#### WHAT YOU ARE ASKED TO DO:
Which of the lines below contain the string "dimensions"? Report each such line in full, treating uppercase and lowercase as different.
>>>
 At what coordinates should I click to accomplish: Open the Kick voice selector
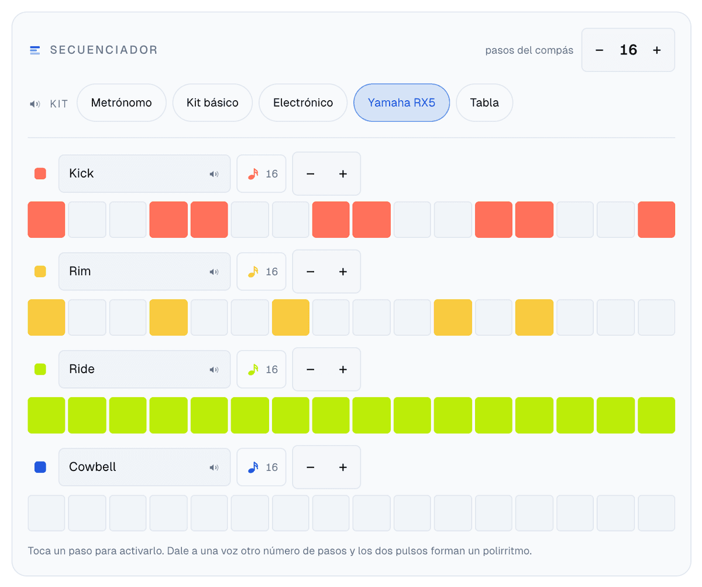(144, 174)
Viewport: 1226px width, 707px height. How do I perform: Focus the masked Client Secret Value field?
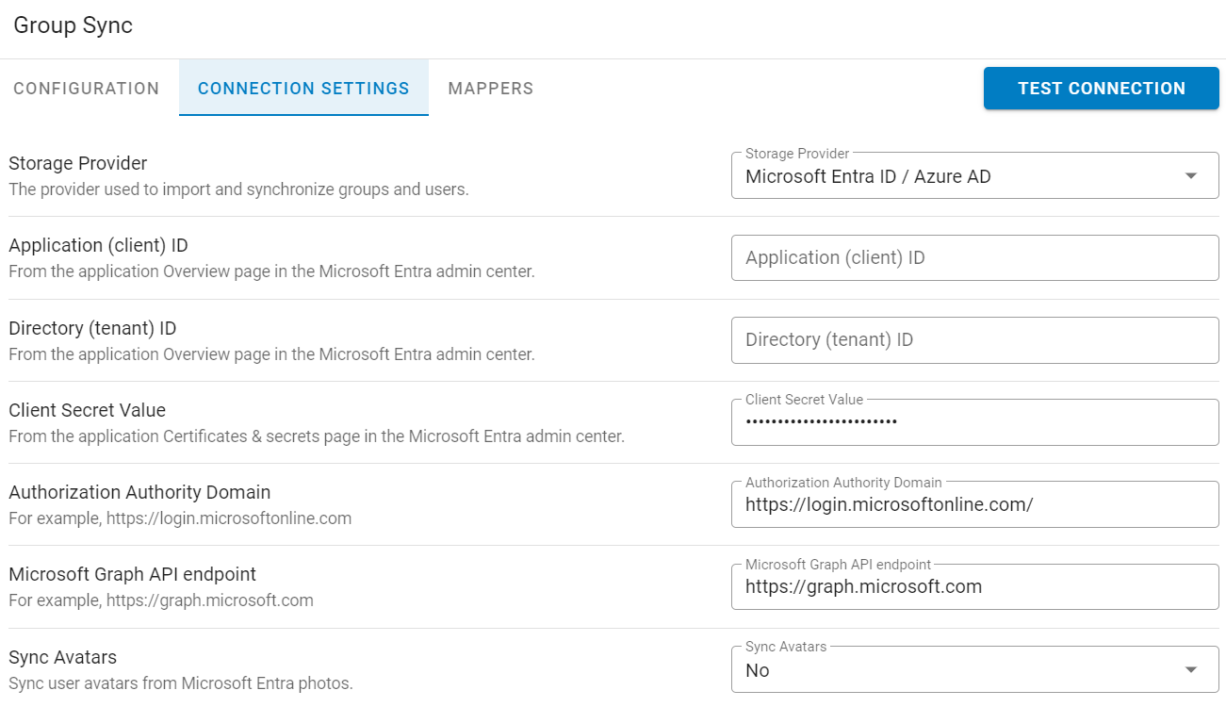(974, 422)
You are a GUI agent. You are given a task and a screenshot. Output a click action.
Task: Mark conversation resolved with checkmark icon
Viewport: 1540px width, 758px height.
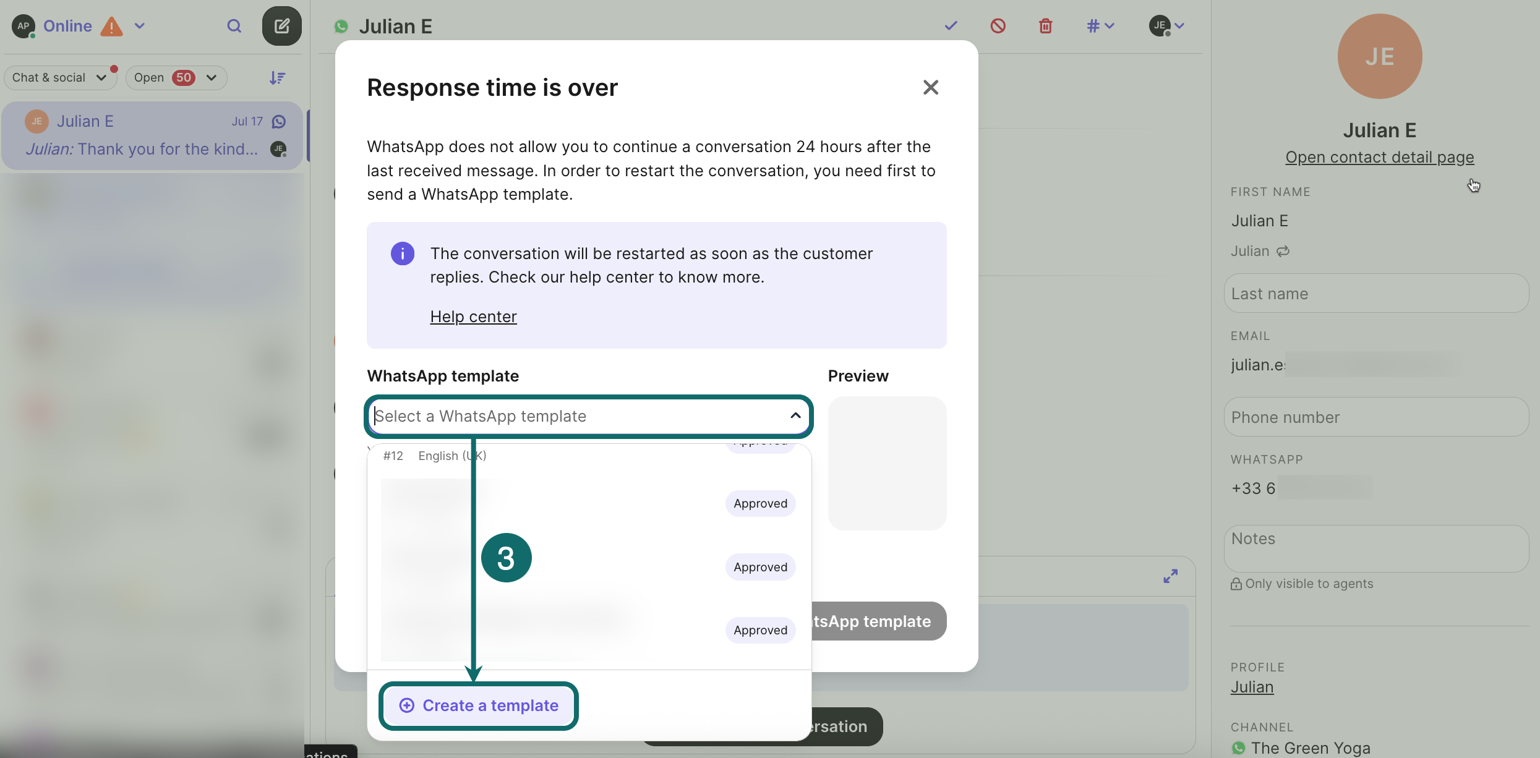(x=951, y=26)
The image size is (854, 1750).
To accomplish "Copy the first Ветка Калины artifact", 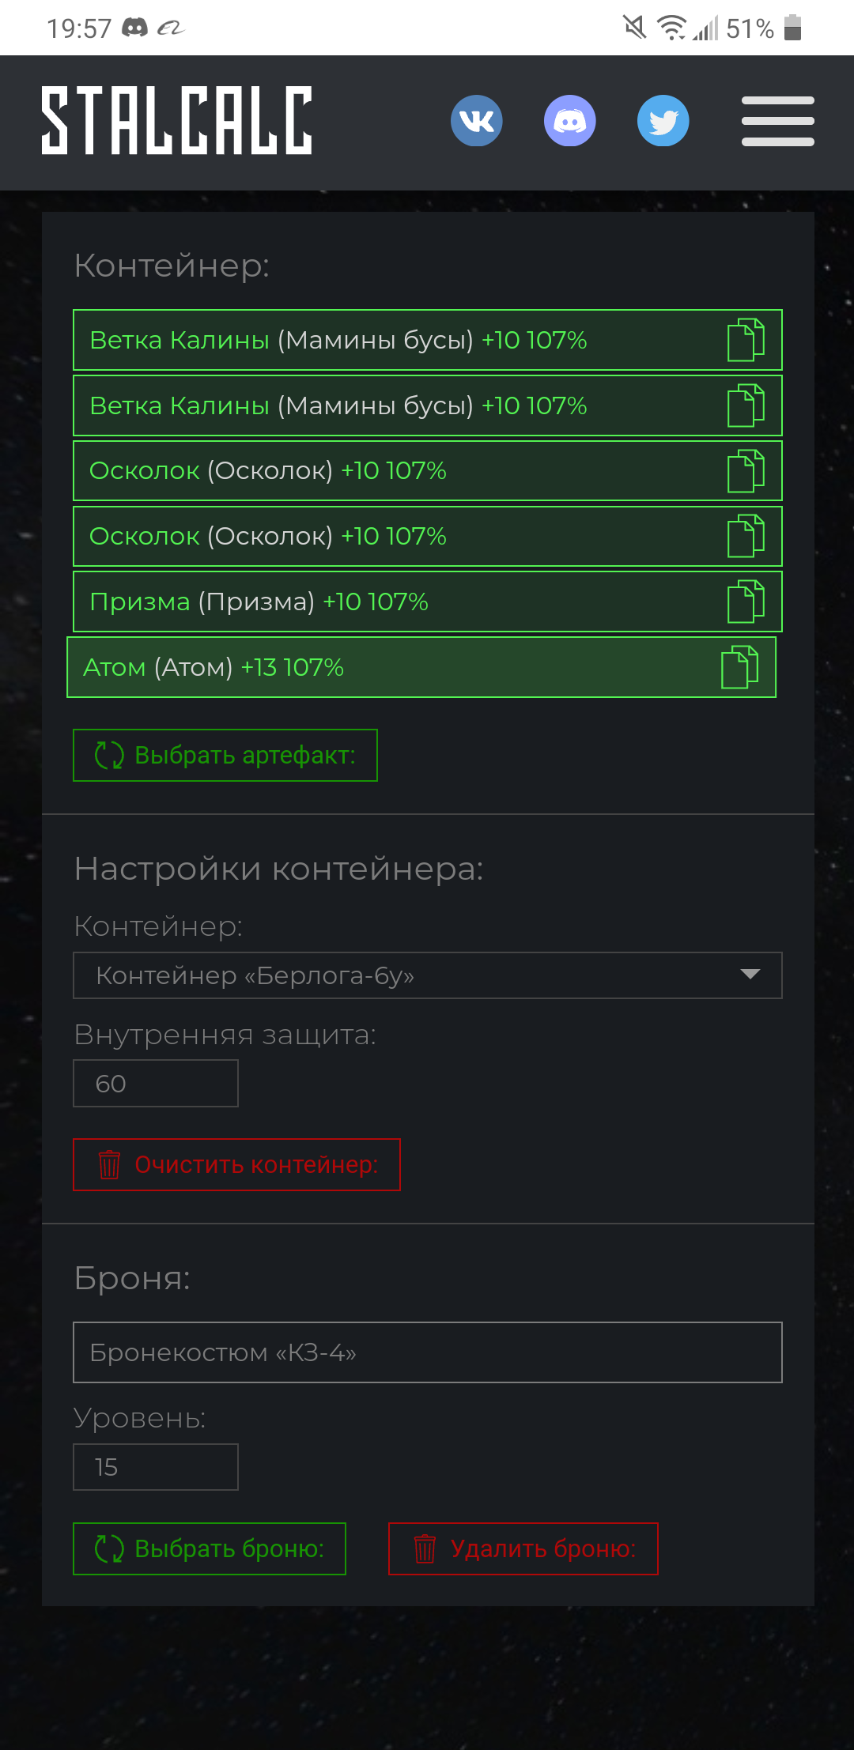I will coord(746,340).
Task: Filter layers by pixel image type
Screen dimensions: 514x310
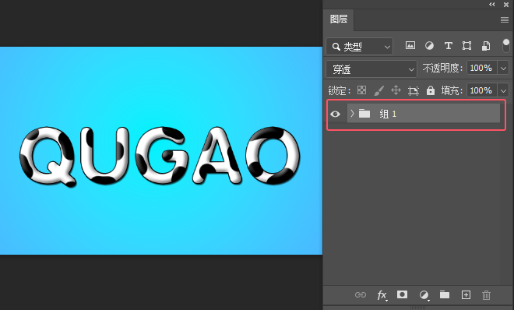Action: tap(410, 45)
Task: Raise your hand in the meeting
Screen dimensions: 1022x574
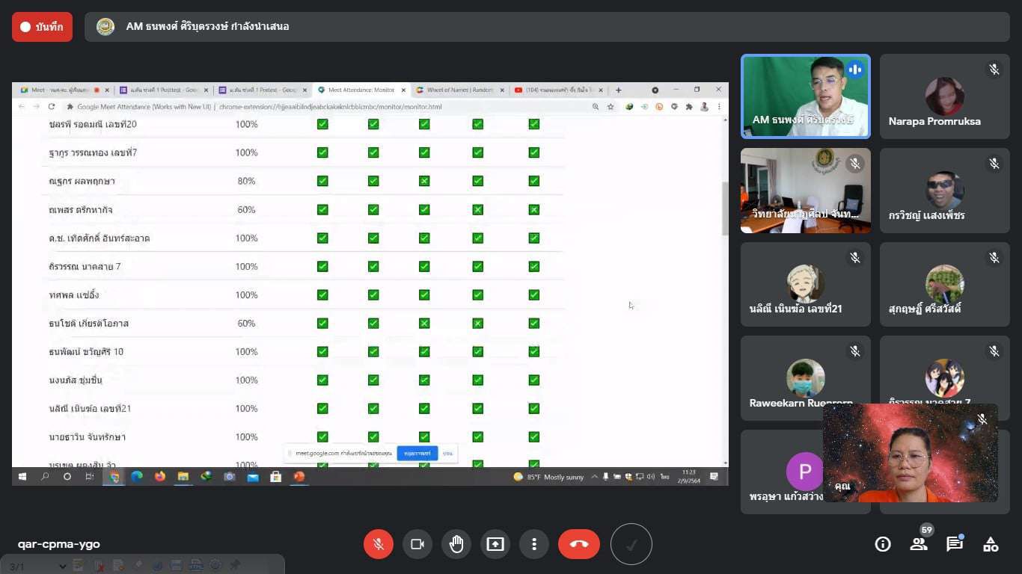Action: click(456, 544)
<<<
#### OUTPUT:
Screen dimensions: 514x310
Screen dimensions: 1022x574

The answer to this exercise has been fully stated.